[[ Source data open ]]
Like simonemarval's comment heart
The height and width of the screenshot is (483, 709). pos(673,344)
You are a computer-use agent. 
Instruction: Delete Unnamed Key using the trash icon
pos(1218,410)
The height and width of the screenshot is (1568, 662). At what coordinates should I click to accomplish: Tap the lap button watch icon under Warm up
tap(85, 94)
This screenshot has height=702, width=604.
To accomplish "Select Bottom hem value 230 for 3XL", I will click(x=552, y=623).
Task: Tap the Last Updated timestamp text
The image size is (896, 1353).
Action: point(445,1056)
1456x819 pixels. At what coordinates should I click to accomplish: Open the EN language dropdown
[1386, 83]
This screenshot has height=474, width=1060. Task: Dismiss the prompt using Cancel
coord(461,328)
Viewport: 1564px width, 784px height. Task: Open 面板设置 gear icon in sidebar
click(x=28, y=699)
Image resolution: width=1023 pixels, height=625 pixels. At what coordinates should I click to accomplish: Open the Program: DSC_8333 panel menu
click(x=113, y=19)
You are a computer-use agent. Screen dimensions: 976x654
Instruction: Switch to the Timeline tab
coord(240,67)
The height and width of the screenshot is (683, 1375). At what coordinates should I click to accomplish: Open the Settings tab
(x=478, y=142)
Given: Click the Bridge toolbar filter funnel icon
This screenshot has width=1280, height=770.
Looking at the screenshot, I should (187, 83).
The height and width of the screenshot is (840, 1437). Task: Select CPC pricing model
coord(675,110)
[[ Source data closed ]]
** Exercise prompt **
Each line of the entries that holds "agent" should be counted, and only the total given.

** Answer to this exercise **
2